Burke, an attorney whose wife Anne is in line to take a seat on the Illinois Supreme Court being vacated by a retiring justice, directed his charges at Sequoia Voting Systems, more than 90 percent of which is owned by the Mugicas, a family of Venezuelan nationals. Venezuelan President Hugo Chavez has been an outspoken critic of the United States and a friendly supporter of Cuba's long-time communist dictator Fidel Castro. Burke was reacting to problems in tabulating Cook County's March primary election results, which took nearly a week before any finality could be reached. As the Sun-Times explained:
For the first time, voters in Chicago and suburban Cook County used touch-screen and optical scan machines in the March 21 primary. But when election judges tried to merge results of the two systems, many of the machines failed. That forced vote-counting to drag on for a week. Candidates in a handful of races were sitting on pins and needles, and suburban tax referendums hung in the balance. Neal has withheld $16 million in payments to Sequoia and unveiled an 11-point plan to correct the system's problems, focusing on better training of election judges and finding fixes for the company's flawed software.

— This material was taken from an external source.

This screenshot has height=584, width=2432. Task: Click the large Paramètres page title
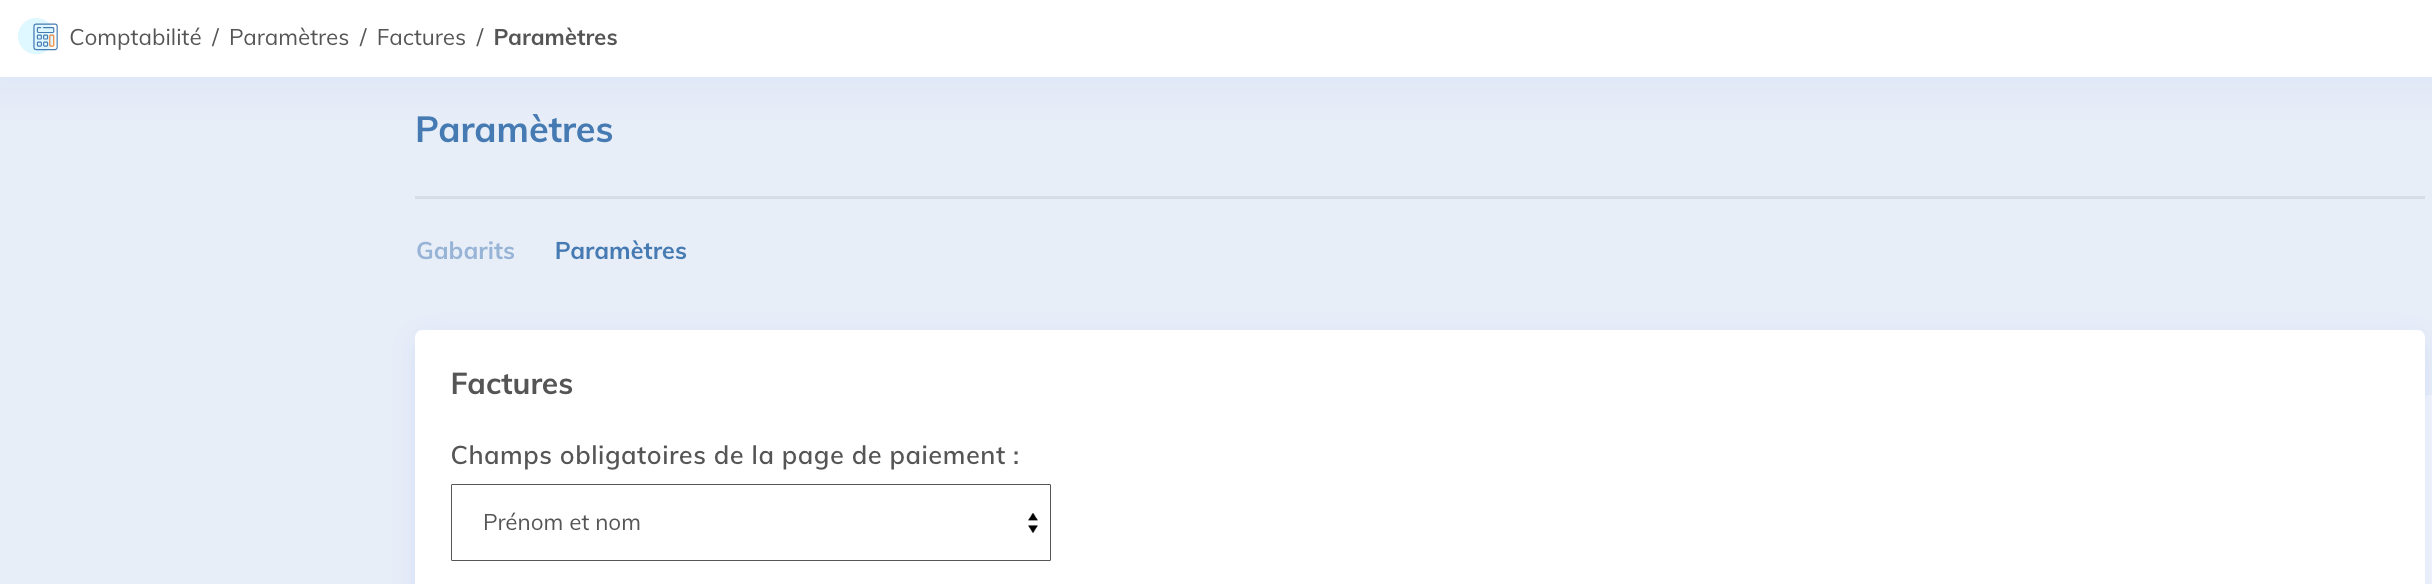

At a city council hearing discussing the election-day debacle of the Sequoia voting system's, Burke cross-examined executives of the company about its Venezuelan ties. The Sun-Times recounts Burke's grilling of company officials:
On Friday, Finance Committee Chairman Edward M. Burke (14th) questioned Sequoia president Jack Blaine, Perry Mason-style, about the company's Venezuelan
ownership. The cross-examination not only traced the ownership of Sequoia through as Burke put it, "four countries, two hemispheres and three shell corporations." It evoked what Burke called the "mind-boggling" disclosure that 15 Venezuelan nationals had traveled to Chicago on March 21 to provide "technical support" and oversee the tabulation of votes. "Because of the disastrous results of the election March 21, we've stumbled across what could be the international conspiracy to subvert the electoral process in the United States of America," Burke said. "I'm saying that the potential for tampering with the American electoral process -- where presidential elections can be determined by just one state -- exists here. . . . Don't you think that [Venezuelan President] Hugo Chavez would love to be able to control elections in the United States of America? This is just the beginning."
Electronic voting systems originally promised us cleaner and better elections free of human error and corruption. But these recent stories leads one to wonder whether we can truly trust the integrity of these costly new electronic systems.